(WHAT THIS TASK INVOLVES):
Under this line are the records; repeat exactly the lines starting at the one containing "outubro (525, 933)" and ending at the one containing "[Facebook] (128, 124)", omitting pictures.

(Stored records)
########

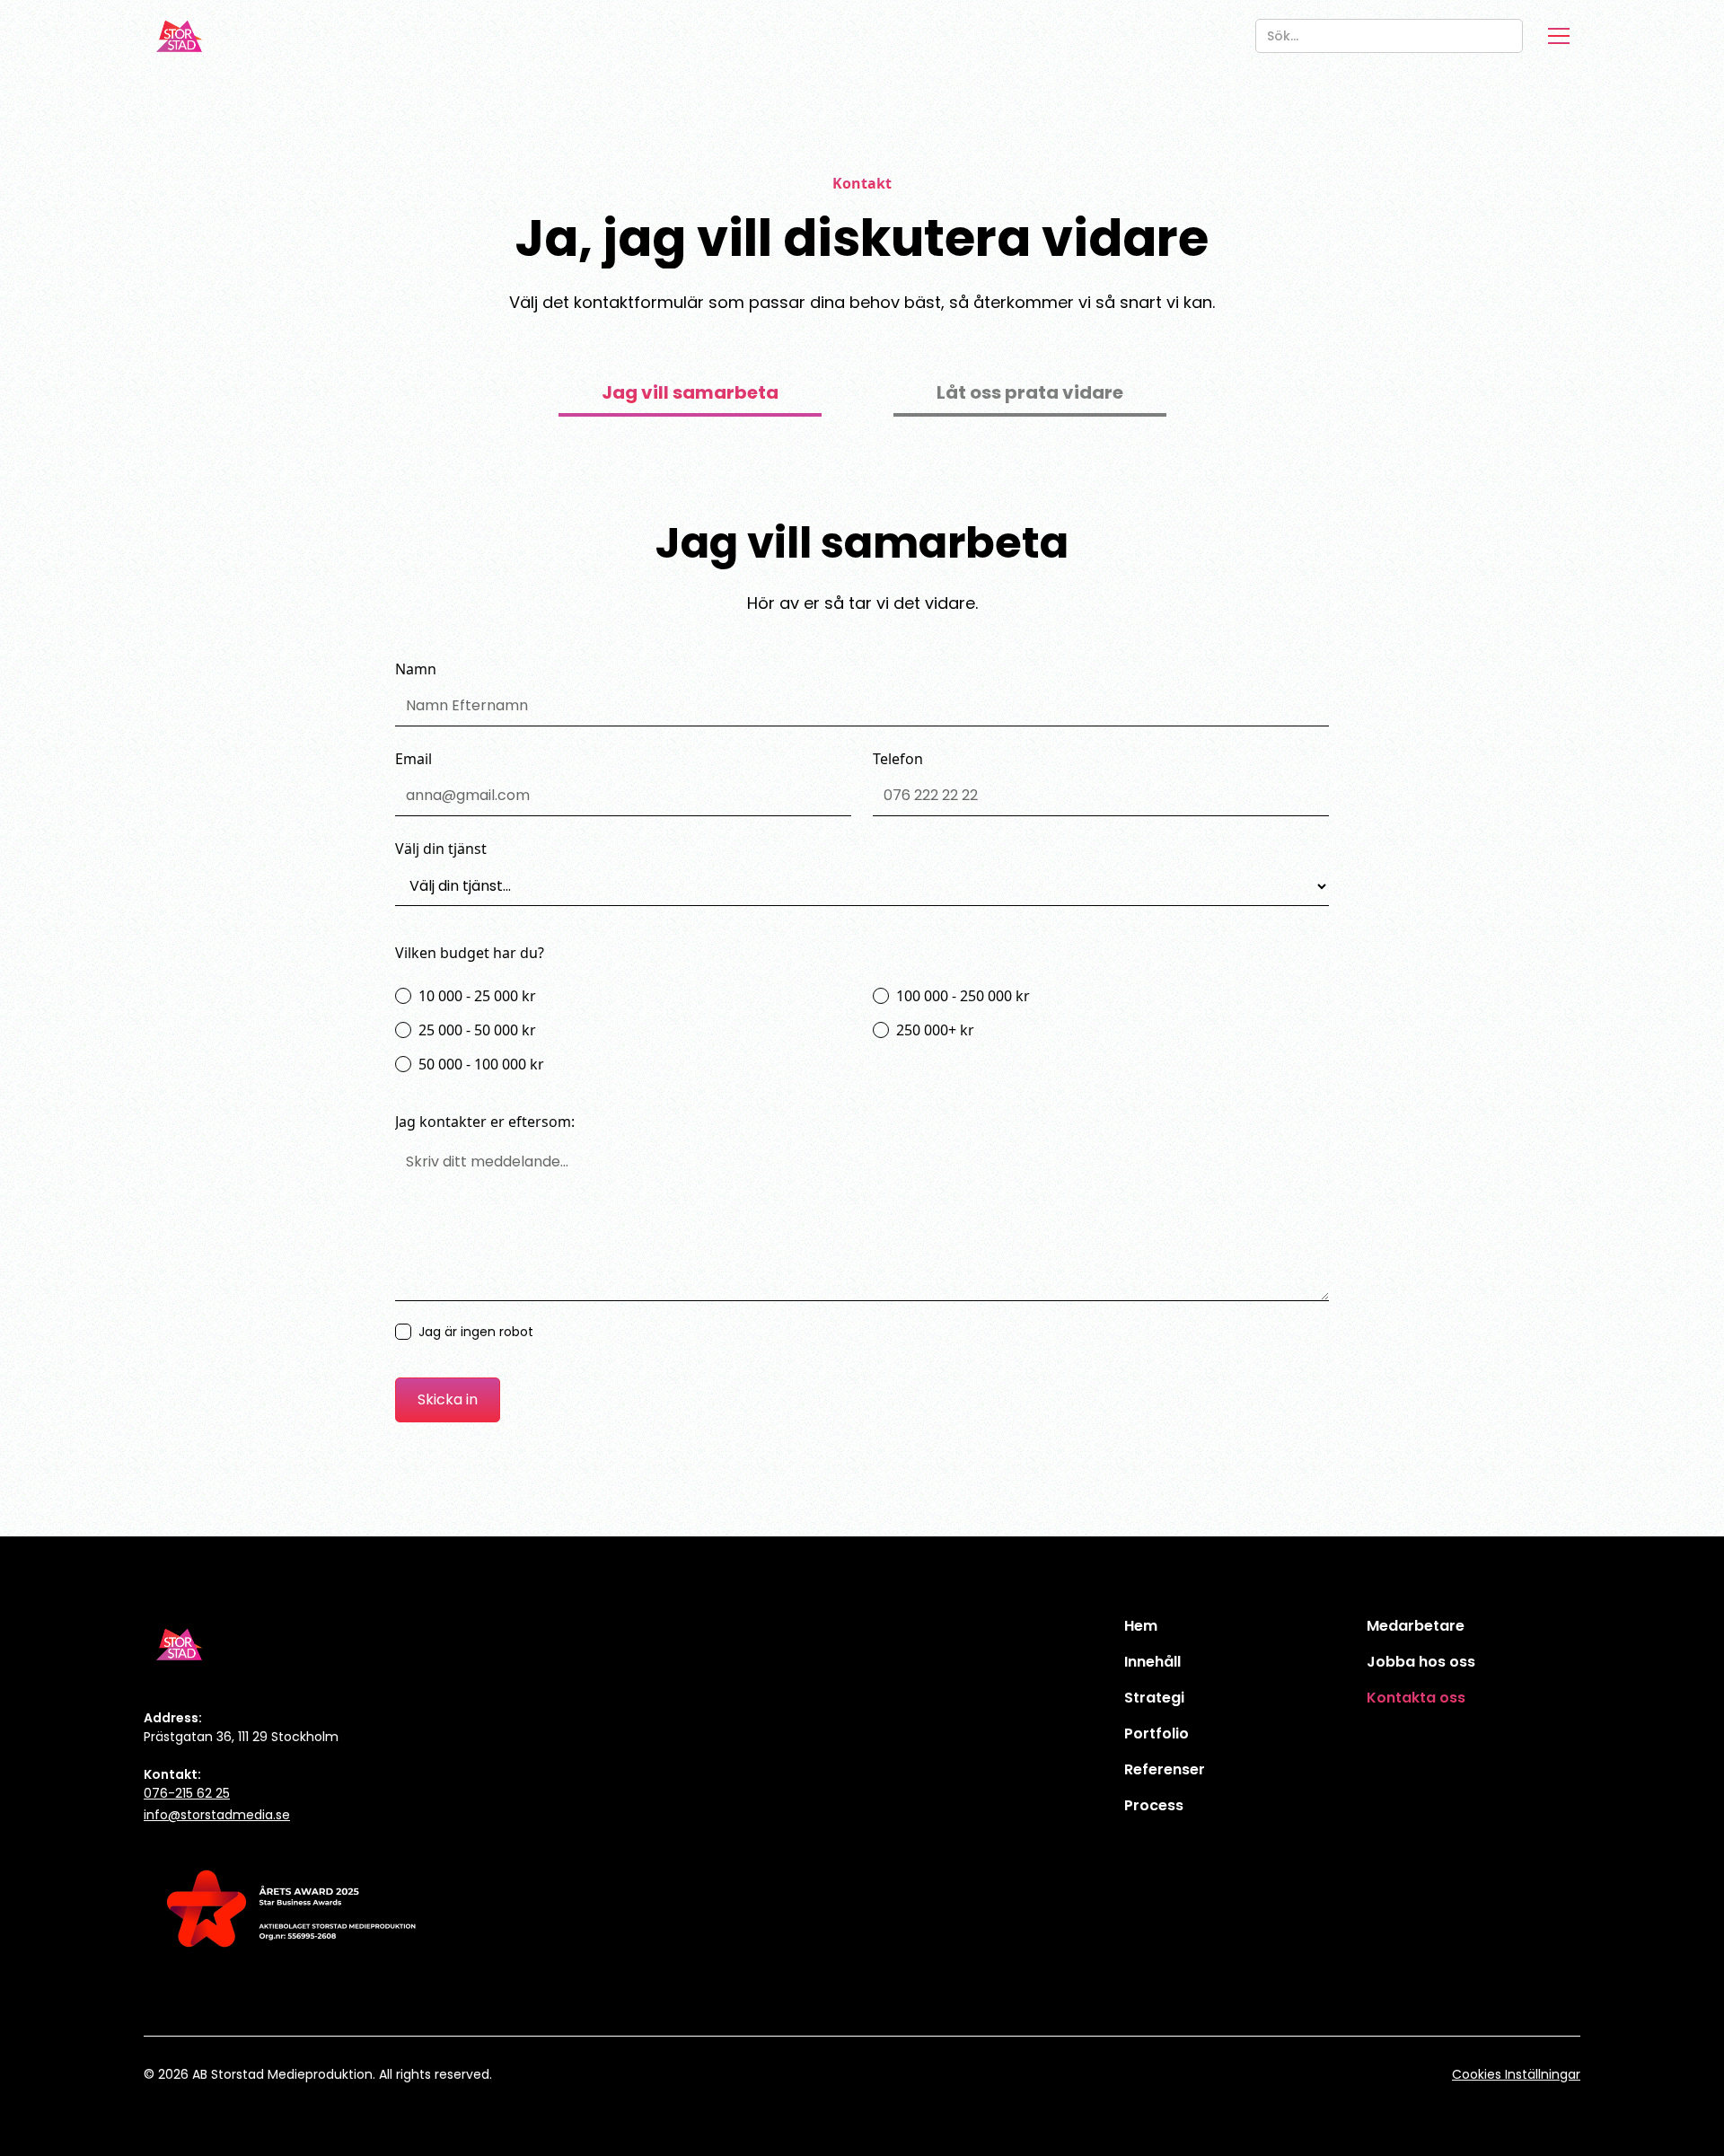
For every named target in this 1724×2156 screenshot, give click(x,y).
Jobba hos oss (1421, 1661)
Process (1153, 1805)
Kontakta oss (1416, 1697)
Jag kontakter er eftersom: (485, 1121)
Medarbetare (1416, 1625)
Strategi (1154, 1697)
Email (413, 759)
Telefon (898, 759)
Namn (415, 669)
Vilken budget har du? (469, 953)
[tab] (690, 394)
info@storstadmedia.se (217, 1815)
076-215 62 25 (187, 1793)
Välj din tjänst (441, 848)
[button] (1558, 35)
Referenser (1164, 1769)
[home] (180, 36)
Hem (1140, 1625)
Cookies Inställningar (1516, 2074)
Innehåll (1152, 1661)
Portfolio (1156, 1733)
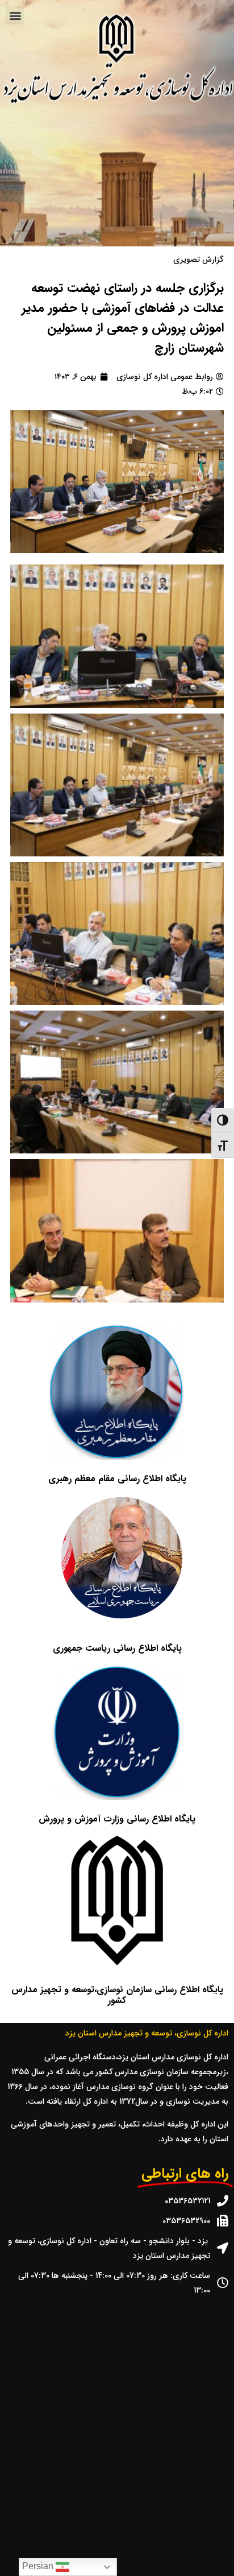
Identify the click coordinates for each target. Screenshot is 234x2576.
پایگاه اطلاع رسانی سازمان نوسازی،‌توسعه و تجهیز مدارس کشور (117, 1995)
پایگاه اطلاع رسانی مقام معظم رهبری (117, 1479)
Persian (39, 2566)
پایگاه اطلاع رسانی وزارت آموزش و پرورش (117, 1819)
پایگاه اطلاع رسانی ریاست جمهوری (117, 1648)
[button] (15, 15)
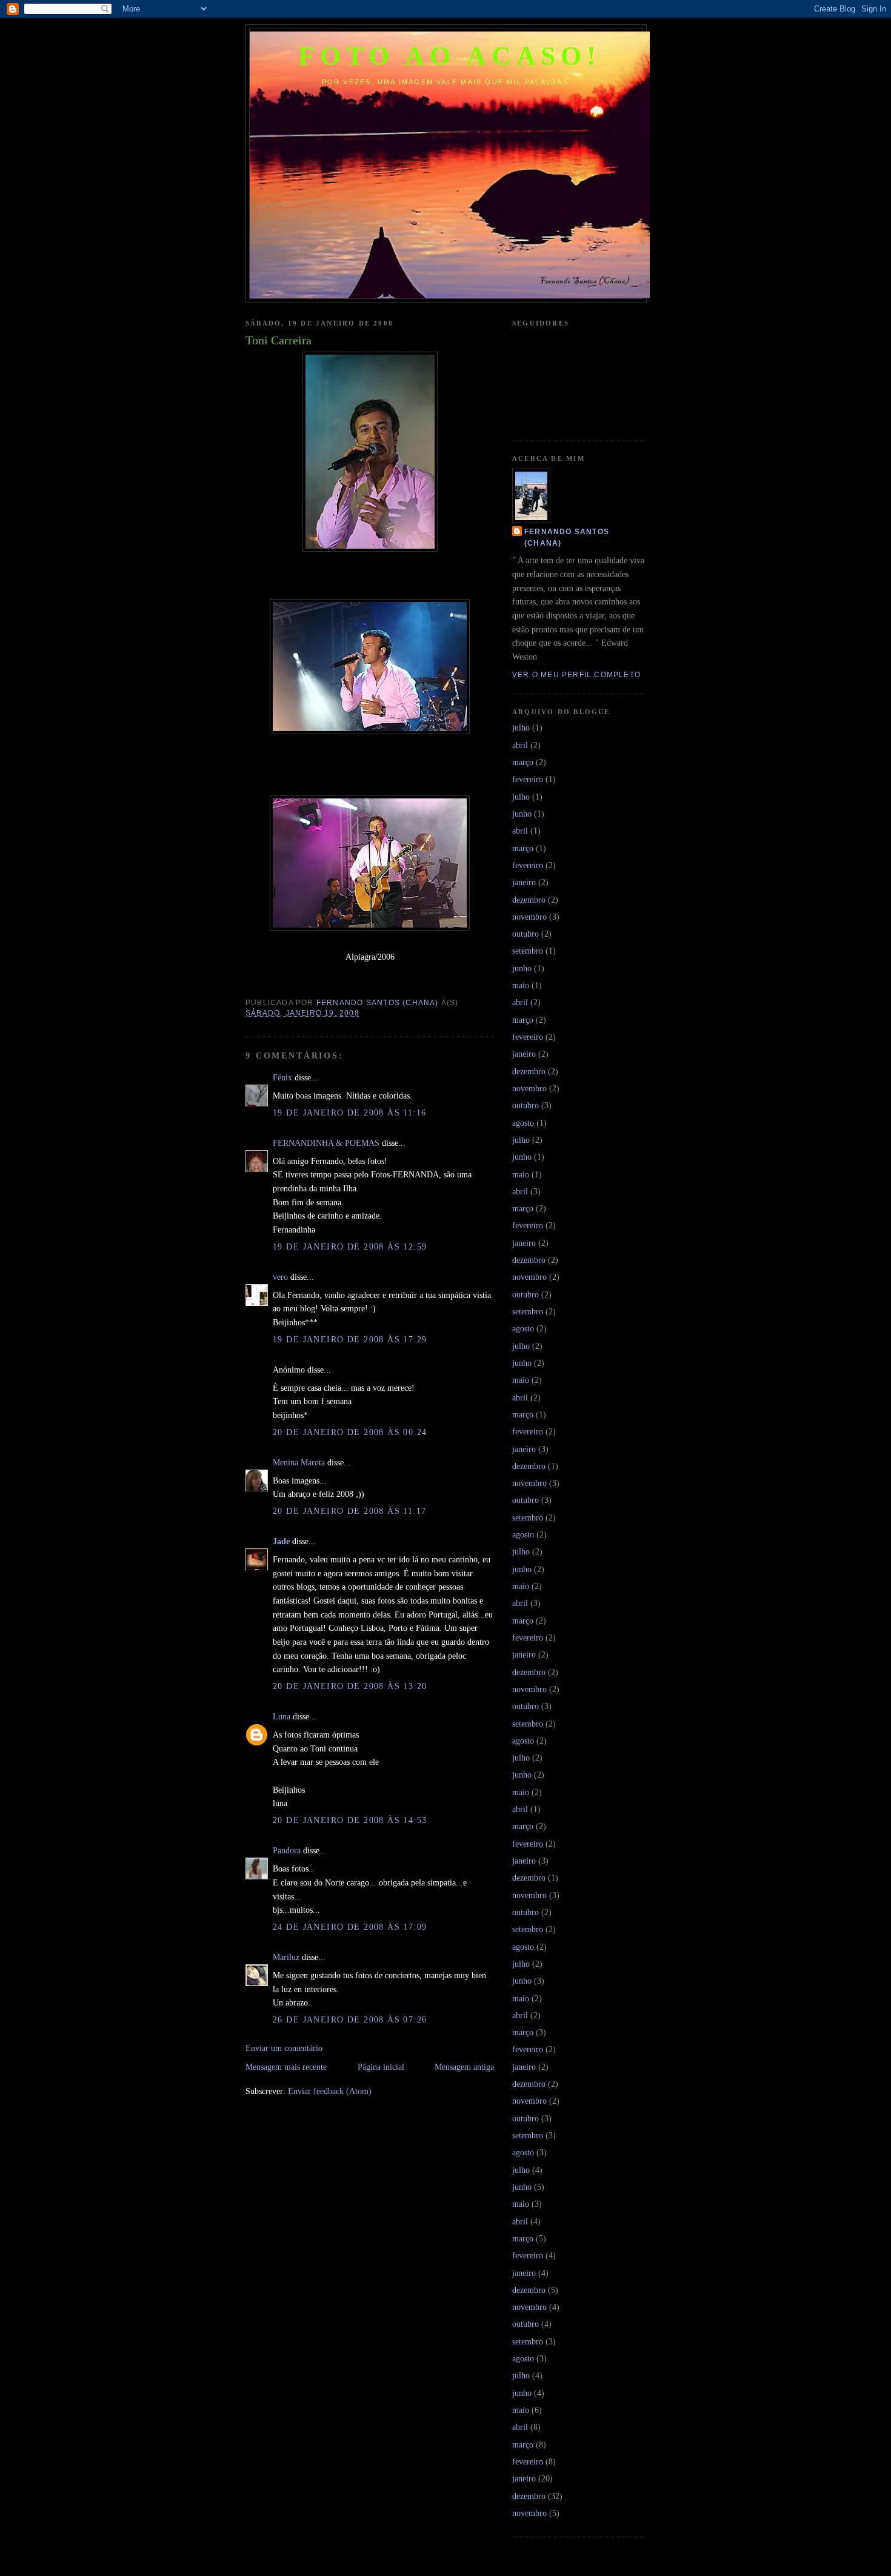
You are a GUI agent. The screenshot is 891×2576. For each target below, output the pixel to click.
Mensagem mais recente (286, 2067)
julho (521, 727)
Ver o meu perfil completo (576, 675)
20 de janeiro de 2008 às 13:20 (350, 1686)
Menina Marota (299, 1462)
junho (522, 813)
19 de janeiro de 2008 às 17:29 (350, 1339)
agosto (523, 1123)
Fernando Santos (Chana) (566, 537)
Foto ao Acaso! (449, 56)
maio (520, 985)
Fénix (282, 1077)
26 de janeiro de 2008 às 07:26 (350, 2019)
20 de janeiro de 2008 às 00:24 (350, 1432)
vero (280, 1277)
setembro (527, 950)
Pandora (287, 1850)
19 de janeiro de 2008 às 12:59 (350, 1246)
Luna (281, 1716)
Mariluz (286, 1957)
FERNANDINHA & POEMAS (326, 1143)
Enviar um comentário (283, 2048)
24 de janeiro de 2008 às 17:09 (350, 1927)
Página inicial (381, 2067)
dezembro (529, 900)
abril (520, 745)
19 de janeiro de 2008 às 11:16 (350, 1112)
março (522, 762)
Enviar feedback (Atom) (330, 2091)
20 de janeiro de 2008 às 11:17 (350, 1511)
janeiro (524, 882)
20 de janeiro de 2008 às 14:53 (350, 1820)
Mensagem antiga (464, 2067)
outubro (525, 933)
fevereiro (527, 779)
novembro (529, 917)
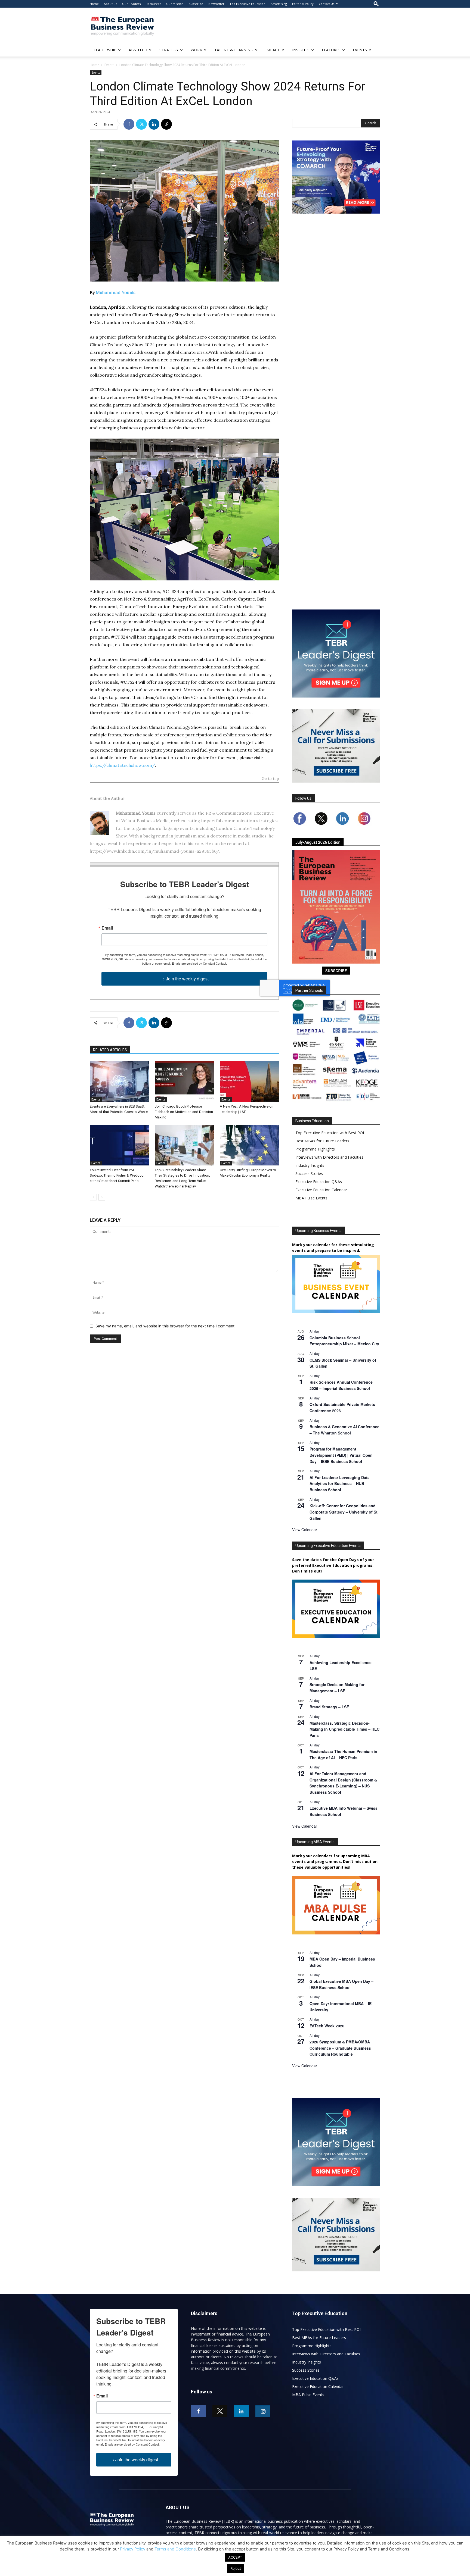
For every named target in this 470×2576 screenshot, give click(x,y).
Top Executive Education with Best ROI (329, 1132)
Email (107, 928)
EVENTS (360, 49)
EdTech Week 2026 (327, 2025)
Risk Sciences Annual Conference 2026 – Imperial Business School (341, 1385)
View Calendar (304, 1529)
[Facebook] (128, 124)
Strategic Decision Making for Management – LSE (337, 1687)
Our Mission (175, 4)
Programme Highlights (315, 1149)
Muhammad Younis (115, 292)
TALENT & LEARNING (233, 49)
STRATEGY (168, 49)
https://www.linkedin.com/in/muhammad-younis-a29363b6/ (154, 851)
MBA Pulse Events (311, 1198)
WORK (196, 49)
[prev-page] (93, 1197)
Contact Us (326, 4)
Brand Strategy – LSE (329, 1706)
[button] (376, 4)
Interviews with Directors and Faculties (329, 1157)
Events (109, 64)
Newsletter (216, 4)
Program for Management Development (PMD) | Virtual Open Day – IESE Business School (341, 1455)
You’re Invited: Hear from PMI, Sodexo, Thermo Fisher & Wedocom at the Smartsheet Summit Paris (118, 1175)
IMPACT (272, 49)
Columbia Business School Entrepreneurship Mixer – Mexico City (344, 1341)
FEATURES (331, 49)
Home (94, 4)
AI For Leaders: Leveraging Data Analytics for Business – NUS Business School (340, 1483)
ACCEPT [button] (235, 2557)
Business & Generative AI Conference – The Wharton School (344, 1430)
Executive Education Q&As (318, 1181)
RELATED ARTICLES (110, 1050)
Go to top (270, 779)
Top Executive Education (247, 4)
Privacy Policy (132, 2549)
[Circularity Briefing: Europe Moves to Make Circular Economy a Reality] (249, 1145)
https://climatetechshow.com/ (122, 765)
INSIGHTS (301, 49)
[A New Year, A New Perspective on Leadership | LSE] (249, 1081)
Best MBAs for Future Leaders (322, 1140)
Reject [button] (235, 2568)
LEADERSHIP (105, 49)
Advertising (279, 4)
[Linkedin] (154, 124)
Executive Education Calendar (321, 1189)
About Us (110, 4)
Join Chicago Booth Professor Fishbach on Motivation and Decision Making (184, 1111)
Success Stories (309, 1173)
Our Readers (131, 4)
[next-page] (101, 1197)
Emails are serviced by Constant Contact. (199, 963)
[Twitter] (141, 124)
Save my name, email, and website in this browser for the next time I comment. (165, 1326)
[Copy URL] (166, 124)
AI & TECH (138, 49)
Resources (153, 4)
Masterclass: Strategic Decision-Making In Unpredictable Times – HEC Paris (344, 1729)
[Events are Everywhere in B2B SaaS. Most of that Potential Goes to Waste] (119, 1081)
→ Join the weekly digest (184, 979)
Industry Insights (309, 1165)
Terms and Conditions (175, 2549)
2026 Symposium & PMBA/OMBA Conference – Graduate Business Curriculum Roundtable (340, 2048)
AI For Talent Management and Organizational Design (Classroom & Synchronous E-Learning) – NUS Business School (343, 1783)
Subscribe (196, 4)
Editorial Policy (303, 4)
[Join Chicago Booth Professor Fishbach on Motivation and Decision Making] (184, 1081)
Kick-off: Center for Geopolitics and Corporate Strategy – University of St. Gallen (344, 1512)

########

(ANSWER BOX):
outubro (525, 933)
fevereiro (527, 779)
novembro (529, 917)
For every named target in this 470×2576 screenshot, give click(x,y).
Top Executive Education with Best ROI (329, 1132)
Email (107, 928)
EVENTS (360, 49)
EdTech Week 2026 (327, 2025)
Risk Sciences Annual Conference 2026 – Imperial Business School (341, 1385)
View Calendar (304, 1529)
[Facebook] (128, 124)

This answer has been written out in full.